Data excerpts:

....

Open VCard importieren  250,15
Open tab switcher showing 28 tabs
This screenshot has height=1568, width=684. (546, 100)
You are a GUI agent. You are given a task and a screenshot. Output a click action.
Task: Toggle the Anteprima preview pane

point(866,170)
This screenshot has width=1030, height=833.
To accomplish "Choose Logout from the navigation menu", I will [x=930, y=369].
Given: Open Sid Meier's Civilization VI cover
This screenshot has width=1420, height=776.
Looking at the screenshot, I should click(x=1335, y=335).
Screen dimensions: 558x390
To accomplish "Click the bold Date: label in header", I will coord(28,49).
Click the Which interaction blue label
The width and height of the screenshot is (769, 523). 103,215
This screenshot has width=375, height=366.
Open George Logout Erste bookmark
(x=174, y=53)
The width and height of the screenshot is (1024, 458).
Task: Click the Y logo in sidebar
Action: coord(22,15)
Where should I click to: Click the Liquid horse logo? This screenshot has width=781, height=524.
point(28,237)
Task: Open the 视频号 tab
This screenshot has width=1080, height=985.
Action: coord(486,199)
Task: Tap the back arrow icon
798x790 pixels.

....

Problem to work on: Set the data down again in full. Keep it exact.

Result of this task:
Open VCard importieren  250,15
Open tab switcher showing 28 tabs
This screenshot has height=1568, width=684. (546, 100)
You are a GUI agent. You are given a task and a screenshot. Output a click action.
Task: Toggle the Anteprima preview pane

point(866,170)
This screenshot has width=1030, height=833.
To accomplish "Choose Logout from the navigation menu", I will [x=930, y=369].
Given: Open Sid Meier's Civilization VI cover
This screenshot has width=1420, height=776.
Looking at the screenshot, I should click(x=1335, y=335).
Screen dimensions: 558x390
To accomplish "Click the bold Date: label in header", I will coord(28,49).
Click the Which interaction blue label
The width and height of the screenshot is (769, 523). 103,215
This screenshot has width=375, height=366.
Open George Logout Erste bookmark
(x=174, y=53)
The width and height of the screenshot is (1024, 458).
Task: Click the Y logo in sidebar
Action: coord(22,15)
Where should I click to: Click the Liquid horse logo? This screenshot has width=781, height=524.
point(28,237)
Task: Open the 视频号 tab
This screenshot has width=1080, height=985.
Action: coord(486,199)
Task: Tap the back arrow icon
798x790 pixels.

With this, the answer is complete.